▼▼▼

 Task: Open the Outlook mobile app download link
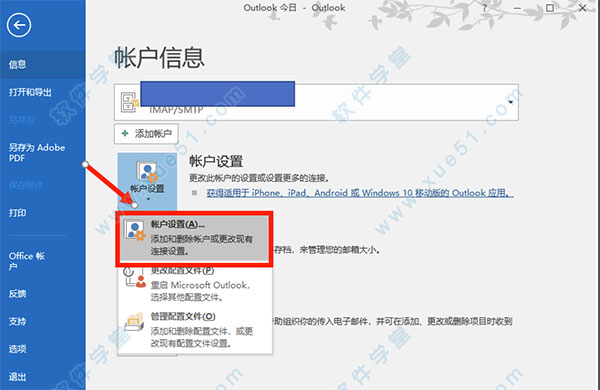click(x=360, y=193)
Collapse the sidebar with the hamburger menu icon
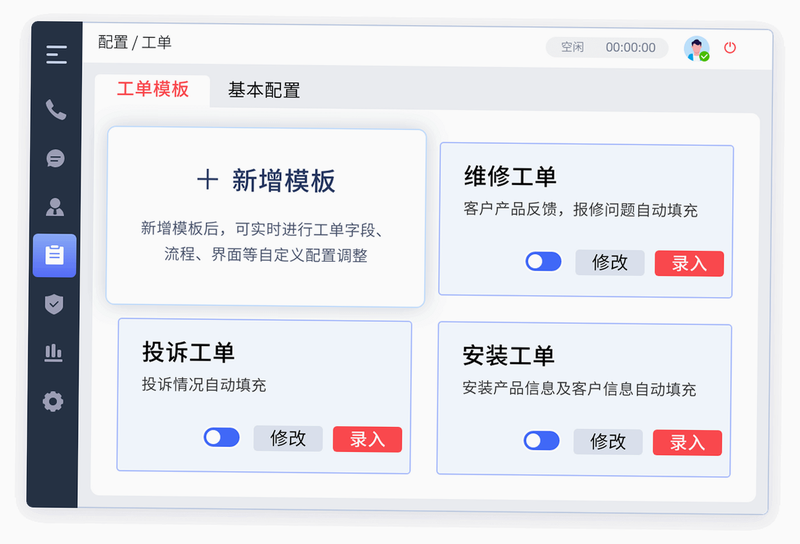The width and height of the screenshot is (800, 544). click(56, 55)
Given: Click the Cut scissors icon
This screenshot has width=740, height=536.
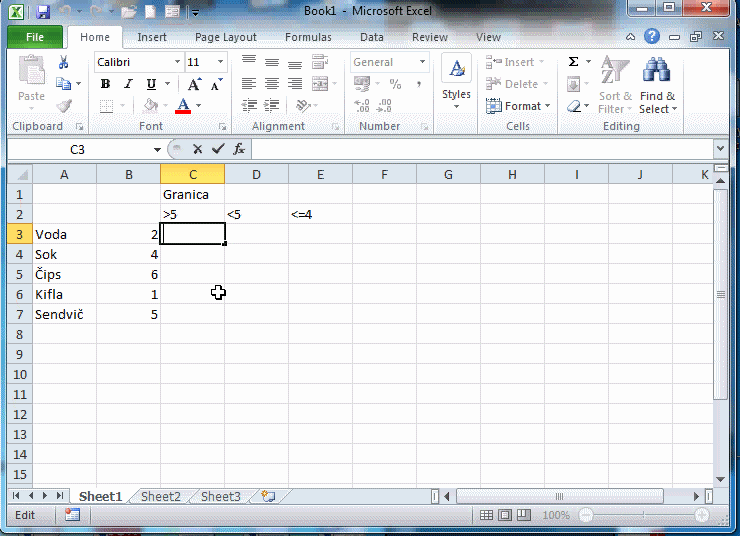Looking at the screenshot, I should 64,62.
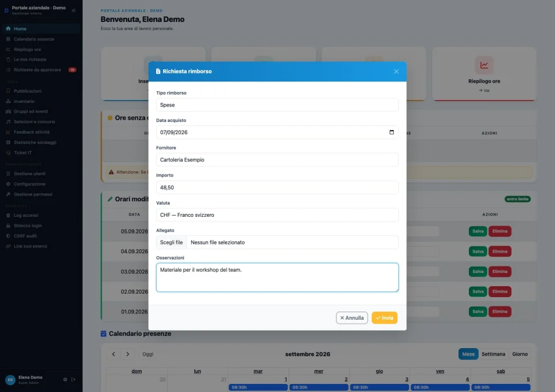Click Scegli file to attach a file

click(x=171, y=243)
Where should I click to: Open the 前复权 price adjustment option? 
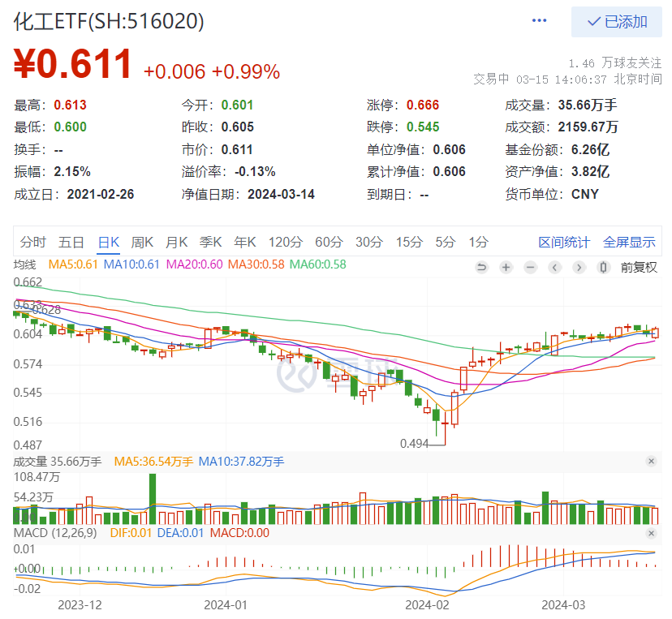pyautogui.click(x=640, y=267)
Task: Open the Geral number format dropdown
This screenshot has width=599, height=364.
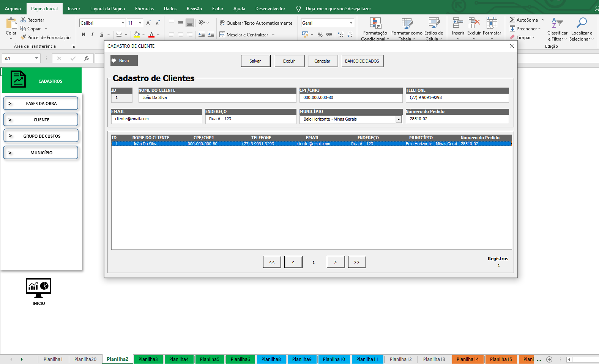Action: pyautogui.click(x=351, y=23)
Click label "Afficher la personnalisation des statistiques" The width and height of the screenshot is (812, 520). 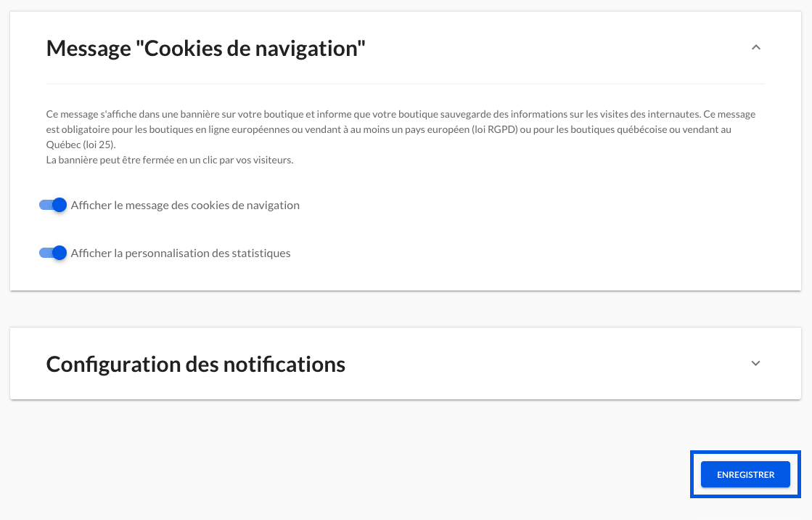tap(180, 253)
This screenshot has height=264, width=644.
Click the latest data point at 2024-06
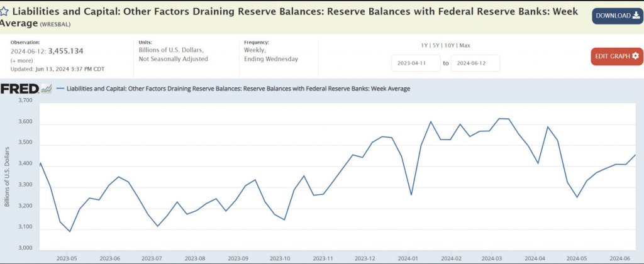pyautogui.click(x=635, y=155)
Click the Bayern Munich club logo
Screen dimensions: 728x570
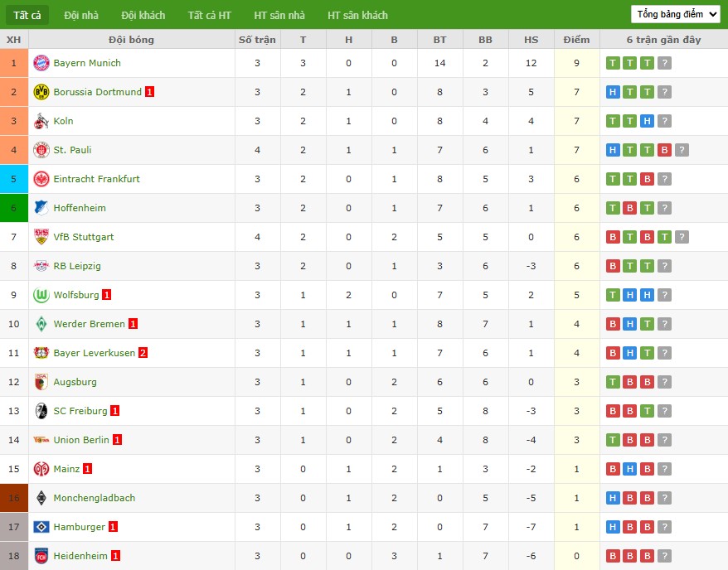coord(41,63)
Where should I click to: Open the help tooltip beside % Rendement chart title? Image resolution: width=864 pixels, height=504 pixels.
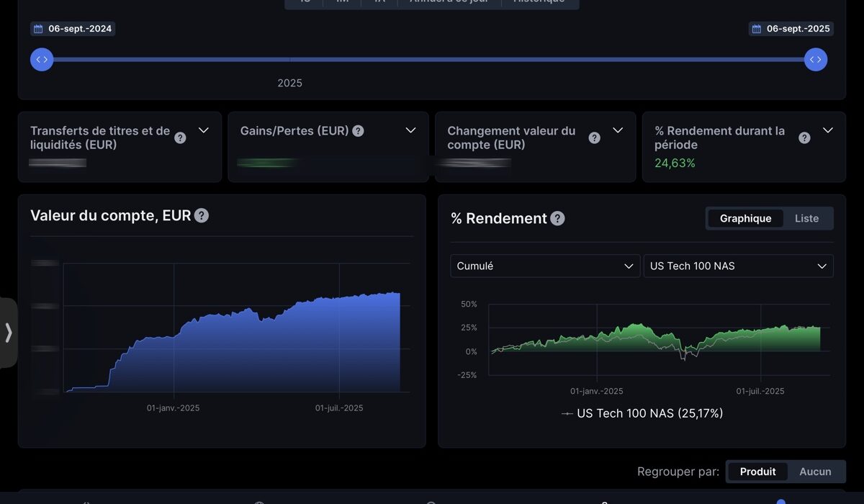[557, 218]
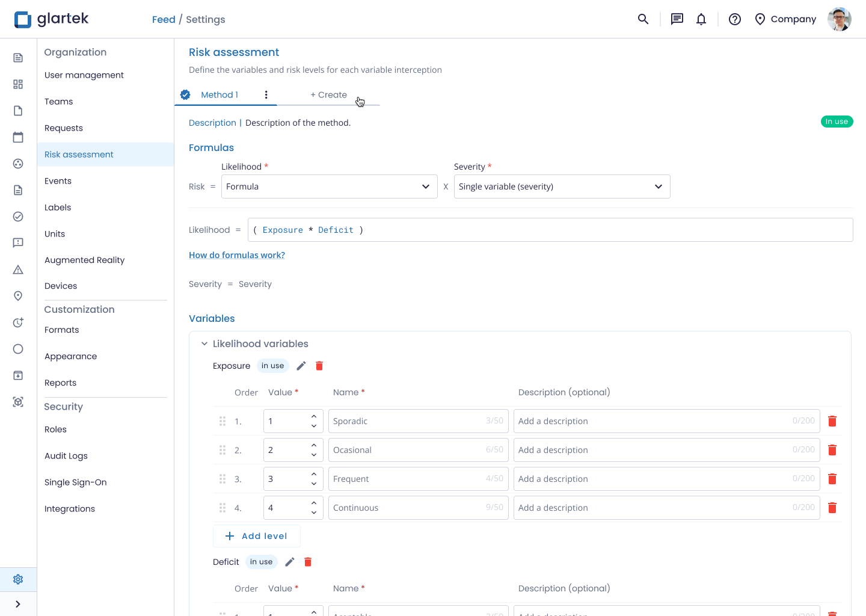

▲▲▲

# TASK REQUIREMENTS:
Please print, exactly as given, the lines running from the beginning of the listing through the line containing "Task: Open the Geral number format dropdown", omitting each picture.

# OUTPUT BELOW:
 Task: Open the Outlook mobile app download link
click(x=360, y=193)
Collapse the sidebar with the hamburger menu icon
The width and height of the screenshot is (800, 544). click(56, 55)
Given: Click the Cut scissors icon
This screenshot has width=740, height=536.
Looking at the screenshot, I should 64,62.
Click Scegli file to attach a file

click(x=171, y=243)
Where should I click to: Open the 前复权 price adjustment option? 
pyautogui.click(x=640, y=267)
Task: Open the Geral number format dropdown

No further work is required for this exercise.